There are some numbered carve-outs in the IEEE contract that seem to allow you to post your manuscript to your personal web page or institutional library page, but not to arXiv or anything else. (What if arXiv were to offer me a “personal home page service?” Unclear how this license would deal with it.) This restriction appears to apply in both the initial 18 month phase and the “in perpetuity” phase.

My conclusion: authors of papers accepted to IEEE Security & Privacy should flatly refuse to sign this. I don’t have a paper of my own that’s appearing this year at S&P, but if I did, I’d send them a signed copy of the USENIX agreement. That’s what the members agreed upon.

Disclosure: I am currently running for the board of directors of the USENIX Association. That’s because I like USENIX. Of all the venues where I publish, USENIX has been the most willing to break with traditional publishing models, and my platform in running for USENIX is to push this even further. Getting ACM and IEEE caught up to USENIX is a separate battle.

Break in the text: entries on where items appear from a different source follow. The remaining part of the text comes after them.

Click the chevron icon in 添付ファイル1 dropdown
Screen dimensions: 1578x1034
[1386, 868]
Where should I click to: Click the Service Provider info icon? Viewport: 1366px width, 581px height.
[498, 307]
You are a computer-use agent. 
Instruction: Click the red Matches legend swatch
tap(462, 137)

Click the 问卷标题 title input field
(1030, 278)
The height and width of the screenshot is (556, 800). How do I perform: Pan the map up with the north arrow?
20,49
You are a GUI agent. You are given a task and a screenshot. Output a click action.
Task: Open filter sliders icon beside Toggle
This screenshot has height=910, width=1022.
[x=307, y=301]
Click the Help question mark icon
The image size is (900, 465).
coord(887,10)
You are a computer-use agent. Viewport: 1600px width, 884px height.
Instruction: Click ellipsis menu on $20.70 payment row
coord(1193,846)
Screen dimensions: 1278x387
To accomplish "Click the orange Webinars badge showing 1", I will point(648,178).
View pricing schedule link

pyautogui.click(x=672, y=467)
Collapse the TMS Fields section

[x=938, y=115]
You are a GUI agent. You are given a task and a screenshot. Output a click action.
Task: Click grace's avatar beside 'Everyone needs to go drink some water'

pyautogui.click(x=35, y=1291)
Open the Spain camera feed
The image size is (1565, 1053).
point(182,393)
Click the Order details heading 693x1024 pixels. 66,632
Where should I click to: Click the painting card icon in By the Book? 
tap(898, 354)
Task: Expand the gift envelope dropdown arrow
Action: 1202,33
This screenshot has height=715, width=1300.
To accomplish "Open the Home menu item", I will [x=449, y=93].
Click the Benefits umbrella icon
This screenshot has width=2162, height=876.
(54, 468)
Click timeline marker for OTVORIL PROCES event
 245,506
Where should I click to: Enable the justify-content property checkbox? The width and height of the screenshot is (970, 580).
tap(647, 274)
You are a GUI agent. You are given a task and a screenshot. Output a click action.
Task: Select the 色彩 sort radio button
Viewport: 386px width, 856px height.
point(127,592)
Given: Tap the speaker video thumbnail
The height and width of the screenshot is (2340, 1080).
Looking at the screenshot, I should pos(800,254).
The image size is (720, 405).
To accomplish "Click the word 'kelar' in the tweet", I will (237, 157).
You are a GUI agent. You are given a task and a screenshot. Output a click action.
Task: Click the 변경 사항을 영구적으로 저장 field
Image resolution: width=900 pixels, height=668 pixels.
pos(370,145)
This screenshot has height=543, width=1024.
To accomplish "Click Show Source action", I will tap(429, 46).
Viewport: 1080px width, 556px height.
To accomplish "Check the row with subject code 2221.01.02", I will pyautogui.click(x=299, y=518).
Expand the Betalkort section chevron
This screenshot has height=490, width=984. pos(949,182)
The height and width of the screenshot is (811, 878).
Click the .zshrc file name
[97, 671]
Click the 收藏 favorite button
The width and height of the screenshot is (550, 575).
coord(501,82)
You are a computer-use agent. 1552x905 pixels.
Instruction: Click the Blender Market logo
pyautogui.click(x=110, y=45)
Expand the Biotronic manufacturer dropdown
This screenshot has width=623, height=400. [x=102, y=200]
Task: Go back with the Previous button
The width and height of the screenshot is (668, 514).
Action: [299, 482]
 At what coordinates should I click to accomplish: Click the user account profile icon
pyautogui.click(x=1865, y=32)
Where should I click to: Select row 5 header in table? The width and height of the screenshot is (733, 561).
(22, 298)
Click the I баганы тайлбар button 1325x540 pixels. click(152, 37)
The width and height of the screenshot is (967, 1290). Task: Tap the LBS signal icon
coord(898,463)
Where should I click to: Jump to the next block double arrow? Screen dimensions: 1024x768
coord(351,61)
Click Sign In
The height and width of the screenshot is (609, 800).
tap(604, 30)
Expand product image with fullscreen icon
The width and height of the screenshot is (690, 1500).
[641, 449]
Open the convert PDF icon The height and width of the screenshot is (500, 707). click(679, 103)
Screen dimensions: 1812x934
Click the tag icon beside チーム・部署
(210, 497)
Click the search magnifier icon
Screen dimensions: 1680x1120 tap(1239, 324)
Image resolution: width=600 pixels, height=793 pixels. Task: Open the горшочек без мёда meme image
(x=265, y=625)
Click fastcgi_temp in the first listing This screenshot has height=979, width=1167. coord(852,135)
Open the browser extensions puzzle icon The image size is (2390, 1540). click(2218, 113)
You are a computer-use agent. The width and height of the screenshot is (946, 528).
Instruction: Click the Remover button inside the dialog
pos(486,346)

  1. Patrick McDaniel says

    Here is a blog with a detailed description of the policy:


  2. Candice Hoke says

    Dan, thanks for pointing out the problems with the IEEE proposed contract.

    In addition to writing a protest the IEEE officers and executives, and authors declining to sign the new policy, I’d like to underscore a point from anonymous commenter dated 2/11: all who are invited to serve on a program committee to review papers should decline to do so until this policy is modified to bring it in line with USENIX’s.

    Dan points out that the IEEE Security & Privacy program committee had already decided to adopt the USENIX approach. This stance should have been implemented rather than ignored.

  3. David Wagner says

    Thanks for pointing to this, Dan. This is unfortunate.

    I would encourage members of the community who have opinions on this subject, one way or another, to contact the S&P leadership and let them know how you feel about it. You might start by contacting the TC chair, Sven Dietrich, tcchair [at] ieee-security.org. You can find the full list of officers here:


  4. The IEEE signature line in the contract is filled in with the name of Evan M. Butterfield, Director of Products & Services. Mr. Butterfield might be a logical person to whom to address feedback on the agreement. Perhaps he can even be enticed to comment on this post–I’m curious how IEEE defends this policy.

    IEEE’s executive staff page helpfully provides his contact information:

    IEEE Computer Society
    10662 Los Vaqueros Circle
    Los Alamitos, CA 90720-1314 USA
    (O) +1 714 821 8380
    (Direct) +1 714 816 2165
    (F) +1 714 821 4010

  5. There are some numbered carve-outs in the IEEE contract that seem to allow you to post your manuscript to your personal web page or institutional library page

    Note that this carve-out applies only to the submitted version. If you revise the manuscript before publication (such as to address reviewer comments), you are prohibited from distributing the revised version until the end of 2013.

    I was also a member of this year’s program committee, and I find it unacceptable that our contributions as reviewers will be suppressed like this. I’m certainly not going to review for IEEE again until the policy is changed.